Doug Shedden ist vor der heutigen Partie beim EHC Red Bull München (16:30 Uhr, live bei Magenta Sport und Radio MK) weniger als Eishockey-, sondern eher als Mentalcoach gefragt: Seit mehr als zwei Spielen, beziehungsweise sieben Dritteln sind seine Schützlinge aktuell torlos. Und das liegt nicht etwa daran, dass die Roosters nicht vor das gegnerische Tor kommen. Sondern viel mehr daran, dass die Scheibe einfach nicht rein will. Oder um es mit den Worten des nie um einen treffenden Vergleich verlegenen Headcoaches zu formulieren: „Es fühlt sich zwischenzeitlich so an, als könnten wir noch nicht mal aus einem Flugzeug heraus einen Puck ins Wasser werfen, weil genau im falschen Moment ein Wal auftaucht, den wir dann treffen.“
Der metaphorische Wal sind vor dem gegnerischen Kasten entweder Pfosten, Latte, oder ein Körperteil oder Ausrüstungsgegenstand eines Gegen- und teilweise sogar Mitspielers. Rational gesehen ist natürlich klar, dass eine derartige Verkettung unglücklicher Umstände nicht von Dauer ist, „aber da kannst Du Dir nix von kaufen, wenn Du in der Situation drinsteckst und die Scheibe einfach nicht rein will. Es ist sehr hart, aber wir müssen einfach weiter arbeiten und das Ding meinetwegen noch so dreckig irgendwie über die Linie bringen“, bringt es Roosters-Stürmer Charlie Jahnke auf den Punkt.

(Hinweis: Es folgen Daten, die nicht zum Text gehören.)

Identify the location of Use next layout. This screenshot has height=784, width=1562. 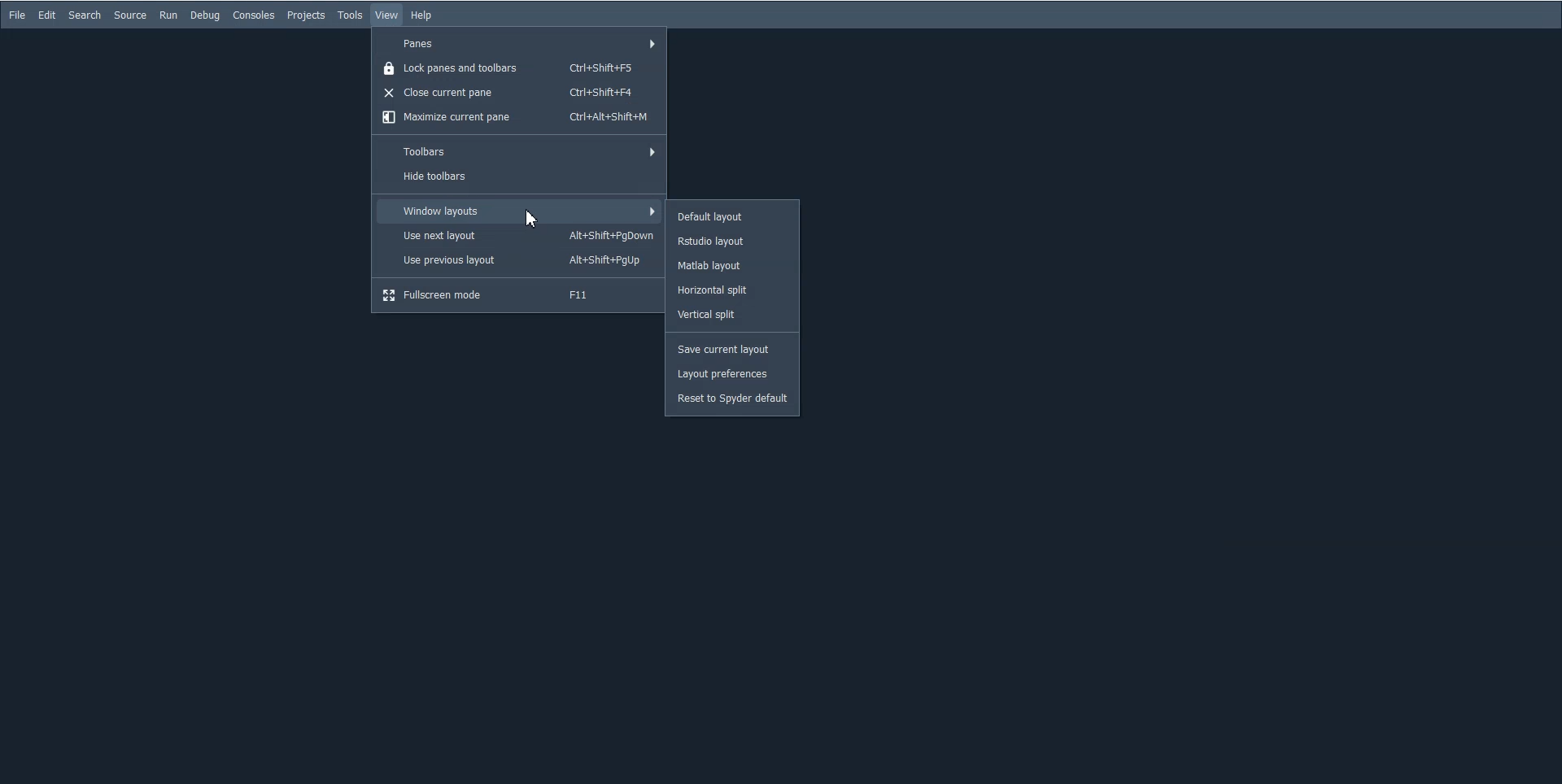
(519, 235).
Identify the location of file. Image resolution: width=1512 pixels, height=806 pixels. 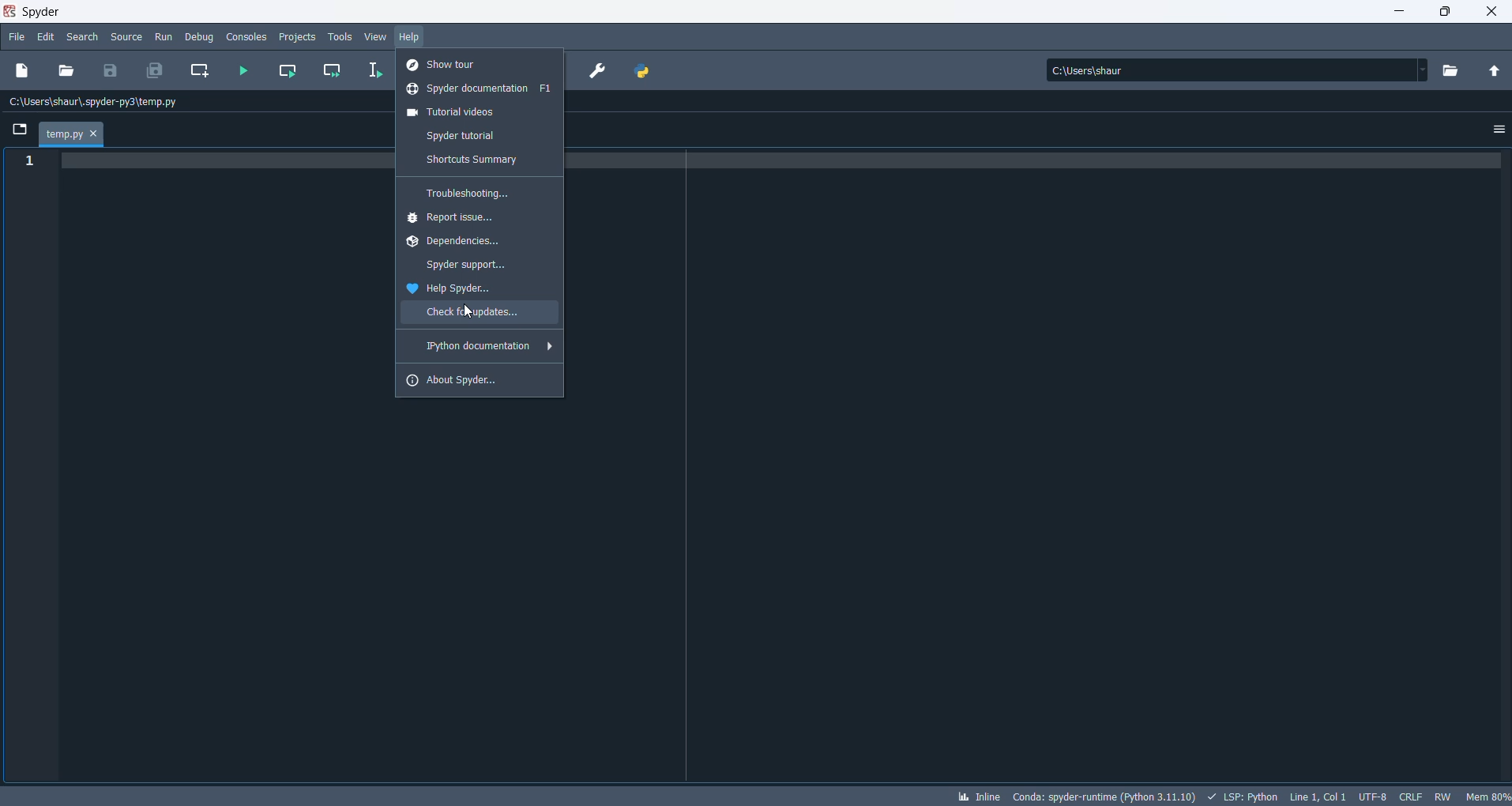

Zweifelsohne ist es ein Teil der Wahrheit, dass die beiden Auswärtsspiele in Düsseldorf und Nürnberg mit einem Treffer der Roosters in ihren Drangphasen wahrscheinlich anders gelaufen wären – auf der anderen Seite gibt es schlicht und einfach auch Aspekte, die den allerletzten Punch verhindern. Punkt Eins: Die Specialteams: „Unser Powerplay sieht auswärts leider komplett anders aus als bei uns am Seilersee. Die Eisflächen sind die gleichen und die Jungs haben ja schon gezeigt, dass sie es können – es ist eine Frage des Selbstvertrauens“, erklärt Shedden. Ähnliches gilt für das Unterzahlspiel: Die Roosters nehmen zwar die wenigsten Strafen der Liga, haben aber auch gleichzeitig die schlechteste Unterzahlquote – ersterer Aspekt ist positiv, letzterer natürlich nicht. „Grundsätzlich spiele ich erstmal lieber seltener Unterzahl. Dass die Quote bei einer kleineren Stichprobe vielleicht nicht die beste ist, ist auch klar. Aber wir waren zuletzt immer ein kleines bisschen zu weit weg, konnten unsere Formation nicht halten. Das muss besser werden, wir wissen, dass in den vielen engen Spielen, die uns noch erwarten, die Special Teams den Ausschlag geben können“, fordert Shedden.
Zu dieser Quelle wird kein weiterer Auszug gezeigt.